The first volunteer received the antibody known as MBL-HCV1 on July 28, 2009, and the study is now proceeding and will eventually involve 30 healthy subjects in a dose-escalation trial expected to conclude later this year.
"We are pleased that this program has now entered the clinical trial phase," said Donna Ambrosino, MD, executive director of MassBiologics and a professor of pediatrics at the Medical School. "This trial will test the safety of the antibody and measure its activity in the subjects. This will help us determine the useful dose and other parameters as we plan for the next step in this program, which will be a Phase 2 study in liver transplant patients."
HCV attacks the liver and can eventually lead to liver failure. According to the U.S. Centers for Disease Control and Prevention, 3.2 million Americans are chronically infected with HCV and some 10,000 die annually of the disease. Globally, as many as 170 million people are estimated to suffer from HCV infection. For the most serious cases of HCV that do not respond to antiviral drugs, liver transplantation is the only option.

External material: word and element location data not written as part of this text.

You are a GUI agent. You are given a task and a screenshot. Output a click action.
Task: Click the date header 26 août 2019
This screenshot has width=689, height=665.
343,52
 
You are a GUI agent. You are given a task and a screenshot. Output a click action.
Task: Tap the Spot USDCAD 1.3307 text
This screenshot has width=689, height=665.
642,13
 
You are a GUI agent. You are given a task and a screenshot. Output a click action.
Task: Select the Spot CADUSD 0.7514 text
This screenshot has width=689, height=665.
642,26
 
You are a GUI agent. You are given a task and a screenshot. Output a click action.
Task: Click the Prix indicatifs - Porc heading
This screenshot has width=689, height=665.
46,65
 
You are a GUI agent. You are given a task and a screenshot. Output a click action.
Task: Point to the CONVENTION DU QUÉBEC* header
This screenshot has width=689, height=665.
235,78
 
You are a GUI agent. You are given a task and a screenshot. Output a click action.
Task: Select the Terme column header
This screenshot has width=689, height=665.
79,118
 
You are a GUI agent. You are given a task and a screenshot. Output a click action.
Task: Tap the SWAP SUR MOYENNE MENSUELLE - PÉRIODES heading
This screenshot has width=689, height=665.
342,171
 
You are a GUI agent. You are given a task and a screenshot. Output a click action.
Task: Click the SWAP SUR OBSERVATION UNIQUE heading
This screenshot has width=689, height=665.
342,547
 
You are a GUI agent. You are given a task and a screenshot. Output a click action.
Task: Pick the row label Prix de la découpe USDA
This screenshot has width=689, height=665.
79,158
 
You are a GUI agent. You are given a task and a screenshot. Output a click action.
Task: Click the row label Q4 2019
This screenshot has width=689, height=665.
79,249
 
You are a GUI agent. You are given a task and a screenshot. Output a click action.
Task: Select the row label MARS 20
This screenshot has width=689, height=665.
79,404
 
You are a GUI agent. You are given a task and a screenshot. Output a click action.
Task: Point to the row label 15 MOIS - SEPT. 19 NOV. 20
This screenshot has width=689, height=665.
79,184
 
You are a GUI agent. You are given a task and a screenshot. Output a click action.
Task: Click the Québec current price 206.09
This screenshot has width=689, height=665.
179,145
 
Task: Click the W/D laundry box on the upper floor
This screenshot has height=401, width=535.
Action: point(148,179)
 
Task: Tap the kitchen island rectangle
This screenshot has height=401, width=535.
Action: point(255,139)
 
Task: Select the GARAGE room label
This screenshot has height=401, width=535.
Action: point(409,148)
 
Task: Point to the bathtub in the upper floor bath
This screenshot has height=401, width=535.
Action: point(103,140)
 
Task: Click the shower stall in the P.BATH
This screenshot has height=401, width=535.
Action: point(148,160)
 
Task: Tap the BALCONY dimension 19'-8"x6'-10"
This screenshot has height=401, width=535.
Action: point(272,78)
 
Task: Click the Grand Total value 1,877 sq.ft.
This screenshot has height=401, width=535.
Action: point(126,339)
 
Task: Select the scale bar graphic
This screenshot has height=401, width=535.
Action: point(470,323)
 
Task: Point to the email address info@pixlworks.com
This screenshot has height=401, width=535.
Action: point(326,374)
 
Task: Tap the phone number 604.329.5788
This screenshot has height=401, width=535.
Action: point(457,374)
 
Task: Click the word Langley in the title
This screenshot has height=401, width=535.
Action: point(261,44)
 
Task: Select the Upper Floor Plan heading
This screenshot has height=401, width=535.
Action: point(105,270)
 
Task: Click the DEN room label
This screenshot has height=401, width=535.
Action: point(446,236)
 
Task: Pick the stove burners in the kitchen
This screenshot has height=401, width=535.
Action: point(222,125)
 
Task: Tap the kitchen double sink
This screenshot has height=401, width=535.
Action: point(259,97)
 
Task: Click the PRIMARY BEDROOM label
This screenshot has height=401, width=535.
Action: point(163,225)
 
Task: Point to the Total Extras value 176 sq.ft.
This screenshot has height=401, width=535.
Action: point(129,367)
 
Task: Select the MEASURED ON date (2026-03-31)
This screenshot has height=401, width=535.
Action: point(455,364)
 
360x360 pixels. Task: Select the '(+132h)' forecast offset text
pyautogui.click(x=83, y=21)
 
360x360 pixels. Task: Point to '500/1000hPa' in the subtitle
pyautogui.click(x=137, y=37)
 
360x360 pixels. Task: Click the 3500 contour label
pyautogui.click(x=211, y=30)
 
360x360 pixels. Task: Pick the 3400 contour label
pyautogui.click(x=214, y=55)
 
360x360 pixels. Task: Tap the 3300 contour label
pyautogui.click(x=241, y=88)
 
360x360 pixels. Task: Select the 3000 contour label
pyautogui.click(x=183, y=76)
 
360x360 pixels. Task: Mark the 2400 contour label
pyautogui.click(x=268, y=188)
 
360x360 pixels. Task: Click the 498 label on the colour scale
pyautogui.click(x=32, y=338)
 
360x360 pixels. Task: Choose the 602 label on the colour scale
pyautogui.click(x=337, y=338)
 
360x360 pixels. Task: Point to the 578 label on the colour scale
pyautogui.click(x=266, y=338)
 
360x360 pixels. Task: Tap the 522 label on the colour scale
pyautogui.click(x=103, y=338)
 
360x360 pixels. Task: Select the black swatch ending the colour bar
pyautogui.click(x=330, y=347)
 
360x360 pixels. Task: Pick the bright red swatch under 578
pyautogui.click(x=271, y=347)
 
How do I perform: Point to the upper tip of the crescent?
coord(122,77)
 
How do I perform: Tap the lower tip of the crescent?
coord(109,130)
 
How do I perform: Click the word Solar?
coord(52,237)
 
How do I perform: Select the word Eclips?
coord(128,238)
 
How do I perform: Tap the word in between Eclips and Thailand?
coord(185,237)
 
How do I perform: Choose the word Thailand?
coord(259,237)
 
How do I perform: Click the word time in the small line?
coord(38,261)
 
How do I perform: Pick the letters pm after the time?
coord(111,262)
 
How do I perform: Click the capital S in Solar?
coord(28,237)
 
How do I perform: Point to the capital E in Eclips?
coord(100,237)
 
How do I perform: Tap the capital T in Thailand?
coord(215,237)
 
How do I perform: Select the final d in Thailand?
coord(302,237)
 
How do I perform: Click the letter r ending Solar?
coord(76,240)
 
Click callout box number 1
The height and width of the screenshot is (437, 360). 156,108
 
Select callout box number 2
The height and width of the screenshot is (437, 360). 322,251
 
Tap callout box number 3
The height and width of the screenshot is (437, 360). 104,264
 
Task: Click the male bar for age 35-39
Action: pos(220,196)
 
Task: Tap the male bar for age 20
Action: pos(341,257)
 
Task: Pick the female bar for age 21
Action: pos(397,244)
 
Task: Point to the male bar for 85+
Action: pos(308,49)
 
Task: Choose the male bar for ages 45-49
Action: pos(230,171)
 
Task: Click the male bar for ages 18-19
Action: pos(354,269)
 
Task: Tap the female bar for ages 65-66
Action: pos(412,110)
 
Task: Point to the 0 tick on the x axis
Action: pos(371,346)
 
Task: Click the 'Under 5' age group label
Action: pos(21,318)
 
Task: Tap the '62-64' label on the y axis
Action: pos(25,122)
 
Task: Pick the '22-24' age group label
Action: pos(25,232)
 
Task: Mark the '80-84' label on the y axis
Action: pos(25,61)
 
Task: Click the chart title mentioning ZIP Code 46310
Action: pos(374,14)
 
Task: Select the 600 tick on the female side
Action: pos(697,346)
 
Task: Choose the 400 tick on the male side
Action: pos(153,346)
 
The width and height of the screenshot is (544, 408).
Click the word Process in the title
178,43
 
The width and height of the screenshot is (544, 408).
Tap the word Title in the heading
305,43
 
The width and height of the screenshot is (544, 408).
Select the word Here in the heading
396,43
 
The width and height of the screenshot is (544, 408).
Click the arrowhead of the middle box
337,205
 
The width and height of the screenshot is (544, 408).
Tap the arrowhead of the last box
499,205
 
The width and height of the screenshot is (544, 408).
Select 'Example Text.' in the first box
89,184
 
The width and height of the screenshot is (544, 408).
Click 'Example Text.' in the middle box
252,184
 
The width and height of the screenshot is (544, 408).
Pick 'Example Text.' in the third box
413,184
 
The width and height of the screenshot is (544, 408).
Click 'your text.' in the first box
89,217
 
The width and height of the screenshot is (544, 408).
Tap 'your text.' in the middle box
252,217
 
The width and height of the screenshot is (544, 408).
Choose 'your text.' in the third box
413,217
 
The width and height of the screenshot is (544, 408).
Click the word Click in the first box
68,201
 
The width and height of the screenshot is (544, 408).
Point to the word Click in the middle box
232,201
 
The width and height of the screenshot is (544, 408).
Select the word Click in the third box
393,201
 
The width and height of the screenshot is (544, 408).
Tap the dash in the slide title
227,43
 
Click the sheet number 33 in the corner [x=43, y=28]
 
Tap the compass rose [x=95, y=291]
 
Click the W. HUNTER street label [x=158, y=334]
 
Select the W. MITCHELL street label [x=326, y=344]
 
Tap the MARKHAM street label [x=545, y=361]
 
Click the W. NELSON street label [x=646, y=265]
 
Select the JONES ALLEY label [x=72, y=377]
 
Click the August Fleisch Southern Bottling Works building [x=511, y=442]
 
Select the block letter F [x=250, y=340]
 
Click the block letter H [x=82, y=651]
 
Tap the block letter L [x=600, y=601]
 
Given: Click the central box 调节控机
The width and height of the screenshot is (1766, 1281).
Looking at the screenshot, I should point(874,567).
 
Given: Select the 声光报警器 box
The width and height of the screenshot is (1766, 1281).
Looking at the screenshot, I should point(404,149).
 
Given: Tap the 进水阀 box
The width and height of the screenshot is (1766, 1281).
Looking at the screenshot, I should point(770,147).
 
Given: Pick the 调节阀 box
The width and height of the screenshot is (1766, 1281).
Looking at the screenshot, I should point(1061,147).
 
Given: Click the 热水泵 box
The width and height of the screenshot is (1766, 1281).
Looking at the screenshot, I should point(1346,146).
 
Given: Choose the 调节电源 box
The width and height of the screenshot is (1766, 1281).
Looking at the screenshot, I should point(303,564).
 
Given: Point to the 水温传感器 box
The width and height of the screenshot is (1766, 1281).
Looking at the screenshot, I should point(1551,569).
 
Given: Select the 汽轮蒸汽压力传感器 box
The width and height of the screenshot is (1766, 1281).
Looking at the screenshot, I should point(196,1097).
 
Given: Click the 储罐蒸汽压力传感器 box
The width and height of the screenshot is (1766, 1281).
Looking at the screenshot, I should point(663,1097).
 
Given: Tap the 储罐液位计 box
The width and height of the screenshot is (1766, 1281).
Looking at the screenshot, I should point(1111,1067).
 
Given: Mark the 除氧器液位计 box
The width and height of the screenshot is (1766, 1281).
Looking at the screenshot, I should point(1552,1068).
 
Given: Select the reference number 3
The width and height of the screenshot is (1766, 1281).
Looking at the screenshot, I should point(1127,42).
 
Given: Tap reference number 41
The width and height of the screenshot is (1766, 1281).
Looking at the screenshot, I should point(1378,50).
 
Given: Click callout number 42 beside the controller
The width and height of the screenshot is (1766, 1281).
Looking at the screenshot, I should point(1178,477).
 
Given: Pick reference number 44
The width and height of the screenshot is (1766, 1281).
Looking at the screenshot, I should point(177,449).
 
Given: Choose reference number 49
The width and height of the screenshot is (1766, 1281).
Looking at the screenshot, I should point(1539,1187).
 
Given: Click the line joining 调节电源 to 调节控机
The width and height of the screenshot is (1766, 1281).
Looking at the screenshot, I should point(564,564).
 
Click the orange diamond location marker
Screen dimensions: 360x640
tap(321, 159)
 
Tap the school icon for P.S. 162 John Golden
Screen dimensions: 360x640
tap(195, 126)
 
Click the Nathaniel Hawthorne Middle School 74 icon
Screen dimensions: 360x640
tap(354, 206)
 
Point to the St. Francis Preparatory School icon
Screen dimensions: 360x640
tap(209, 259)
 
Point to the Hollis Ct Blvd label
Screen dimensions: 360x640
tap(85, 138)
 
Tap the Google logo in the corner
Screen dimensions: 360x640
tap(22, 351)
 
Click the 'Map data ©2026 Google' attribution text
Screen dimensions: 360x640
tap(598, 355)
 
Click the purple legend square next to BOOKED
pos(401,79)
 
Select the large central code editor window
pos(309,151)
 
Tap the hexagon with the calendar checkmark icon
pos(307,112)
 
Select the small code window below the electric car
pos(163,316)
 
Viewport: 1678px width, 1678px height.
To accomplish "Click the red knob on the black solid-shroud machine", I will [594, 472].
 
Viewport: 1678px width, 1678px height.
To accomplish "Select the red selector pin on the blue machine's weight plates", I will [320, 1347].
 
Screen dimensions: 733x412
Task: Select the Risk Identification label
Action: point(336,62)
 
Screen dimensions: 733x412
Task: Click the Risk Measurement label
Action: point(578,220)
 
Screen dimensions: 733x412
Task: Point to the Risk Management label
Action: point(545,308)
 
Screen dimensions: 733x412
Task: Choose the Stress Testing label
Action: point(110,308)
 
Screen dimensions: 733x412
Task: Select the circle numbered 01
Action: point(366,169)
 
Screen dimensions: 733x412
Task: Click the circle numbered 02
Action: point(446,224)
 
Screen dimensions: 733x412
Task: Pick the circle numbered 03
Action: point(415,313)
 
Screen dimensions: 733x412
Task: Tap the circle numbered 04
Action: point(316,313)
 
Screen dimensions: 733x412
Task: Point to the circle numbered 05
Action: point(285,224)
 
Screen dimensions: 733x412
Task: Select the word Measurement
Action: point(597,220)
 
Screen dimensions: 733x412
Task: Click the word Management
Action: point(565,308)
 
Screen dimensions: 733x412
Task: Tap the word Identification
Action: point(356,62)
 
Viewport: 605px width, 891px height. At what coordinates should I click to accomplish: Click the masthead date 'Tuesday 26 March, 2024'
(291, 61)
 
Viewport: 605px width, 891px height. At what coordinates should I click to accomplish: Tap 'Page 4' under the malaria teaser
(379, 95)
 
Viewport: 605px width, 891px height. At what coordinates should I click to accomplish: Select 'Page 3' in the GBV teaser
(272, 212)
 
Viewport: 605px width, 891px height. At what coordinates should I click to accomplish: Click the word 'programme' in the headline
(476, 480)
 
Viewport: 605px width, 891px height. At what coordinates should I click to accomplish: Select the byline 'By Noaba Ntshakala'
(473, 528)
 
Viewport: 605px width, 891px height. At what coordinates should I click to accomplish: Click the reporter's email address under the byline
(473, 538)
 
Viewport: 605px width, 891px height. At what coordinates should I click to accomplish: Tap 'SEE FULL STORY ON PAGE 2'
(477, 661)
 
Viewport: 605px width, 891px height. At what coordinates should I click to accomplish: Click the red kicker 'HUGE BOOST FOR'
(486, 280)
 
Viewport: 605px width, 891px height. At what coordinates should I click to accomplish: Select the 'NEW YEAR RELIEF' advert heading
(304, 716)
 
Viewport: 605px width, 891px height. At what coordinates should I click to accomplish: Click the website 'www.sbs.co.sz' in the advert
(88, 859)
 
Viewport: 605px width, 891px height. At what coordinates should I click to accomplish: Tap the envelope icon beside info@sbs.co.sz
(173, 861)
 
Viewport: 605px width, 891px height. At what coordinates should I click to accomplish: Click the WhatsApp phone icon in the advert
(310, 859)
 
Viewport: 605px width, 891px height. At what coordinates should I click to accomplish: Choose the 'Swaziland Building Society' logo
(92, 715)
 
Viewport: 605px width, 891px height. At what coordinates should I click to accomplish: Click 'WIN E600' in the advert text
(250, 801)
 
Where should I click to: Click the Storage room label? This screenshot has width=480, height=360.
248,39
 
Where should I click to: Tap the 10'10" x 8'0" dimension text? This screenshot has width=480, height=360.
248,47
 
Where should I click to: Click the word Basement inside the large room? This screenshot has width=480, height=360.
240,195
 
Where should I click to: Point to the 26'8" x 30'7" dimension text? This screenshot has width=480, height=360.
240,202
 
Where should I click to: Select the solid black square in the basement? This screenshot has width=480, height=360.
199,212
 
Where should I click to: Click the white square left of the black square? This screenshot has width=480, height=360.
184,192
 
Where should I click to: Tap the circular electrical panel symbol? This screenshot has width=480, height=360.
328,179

HCV is the leading indication for liver transplantation, diagnosed in about half of the 6,000 liver transplants done each year in the United States. Transplantation can be a life-saving treatment; however, in nearly all cases the patient's new liver is eventually infected by HCV because the virus remains in the patient's bloodstream during surgery. The powerful antiviral drugs now used to attack HCV prior to end-stage liver failure are not routinely used during surgery due to the patients' weakened condition and because of the strong medication that must be used to prevent the body from rejecting the new liver. After re-infection with HCV, nearly 40 percent of patients suffer rapid liver failure, with markedly reduced survival rates.
To close that clinical gap, the new antibody developed at MassBiologics is designed to be a therapy shortly before and after transplant surgery. By giving a patient the new antibody before and during the time when the donor liver is implanted, researchers hope the HCV virus left in the bloodstream will be neutralized and rendered unable to infect the new liver. Then, because monoclonal antibodies are highly specific and typically have little or no side-effects, additional dosages of the new antibody could, theoretically, be given immediately after transplant surgery to continue neutralizing any remaining virus.
It is also possible, researchers theorize, that the antibody could be used in combination with new antiviral drugs for treatment in patients with newly diagnosed HCV infection. "There is still more work to be done, but we are encouraged by the progress of this program to date," Ambrosino noted. "And we are grateful to the people who have volunteered to participate in this Phase 1 study. These subjects' participation will help others and advance the cause of human health."